It's his vocals and lyrics that give the project its defining characteristics. His low croons at times recall Baker or Walker but these comparisons quickly become inadequate. His voice a smidge curter and sharper, the gloomy cabaret act getting curtailed by a sudden deadpan delivery. It’s a weapon well measured, his voice never overtakes the tracks or the tracks to overtake the voice, but rather through the roomy production enough space is given to render both distinct and complimentary. Yet even then Ogborne's true mastery appears in his lyrics. Sardonic, surreal, and gothic in equal measure, they recall those late American greats of both the beats and the nineties alt-country scene. In interviews he’s extolled his love of David Berman's poetry collection Actual Air, and a similar blend of depressive wit seeps through every sharp line.

The opening phrase “like a widow left with a mirrored ceiling/I can't escape certain images” seems to crystallize the album's core sensation of being trapped within memory. At other points, there's a bizarre comedy in his description of “perverted crosshairs” yet across the album a core theme of loss and religion is intertwined. The descriptions of “Jesus blood on his hands” or the bitterness in Ogborne's tone as he sings of how his “cup overflows into you” conveys a turbulence of nostalgia and anger. Yet the core aesthetic of Bats Feet is a distinct noirish beauty, references to locations across Bristol colliding with repeated mentions of “leather sky” to spark the imagination. The album is at its best lyrically when these bits of oddity bump against reality, on closer “Leather Sky” the sparks of surrealism are crushed by the pure weight of its simple chorus, “I’m trying to give you everything/it all gets in the way,” the sharp turn to realism as crushing as any heartbreak.
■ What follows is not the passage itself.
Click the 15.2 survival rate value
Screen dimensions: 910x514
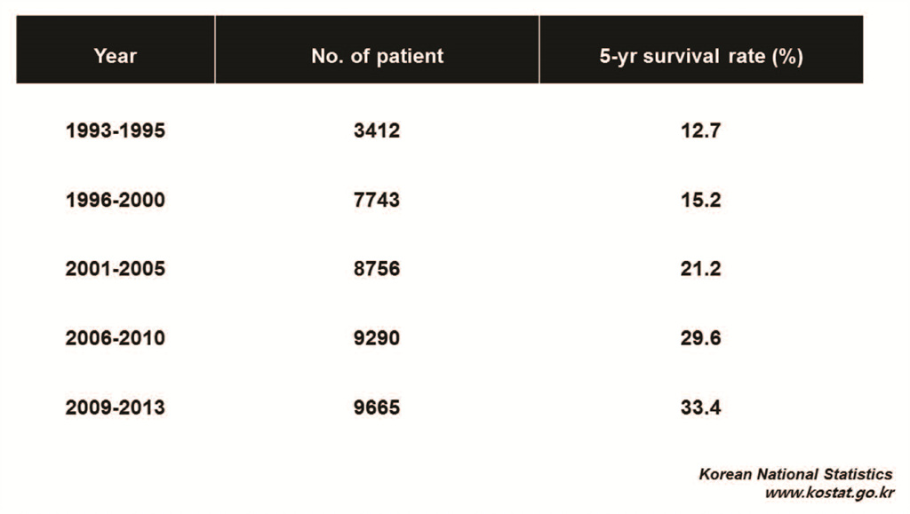(701, 201)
Despite its brief length Bats Feet for a Widow is a remarkably memorable album. Bingo Fury’s unique mix of vocal jazz with shades of experimental post-punk from decades past and brilliant lyrics come together to create a distinctly noirish vision of Bristol and its surrounding landscapes. While stained by moments of blood and grief, there is a deep comfort to the record, like smoking a cigarette out a window in pure bleak relief.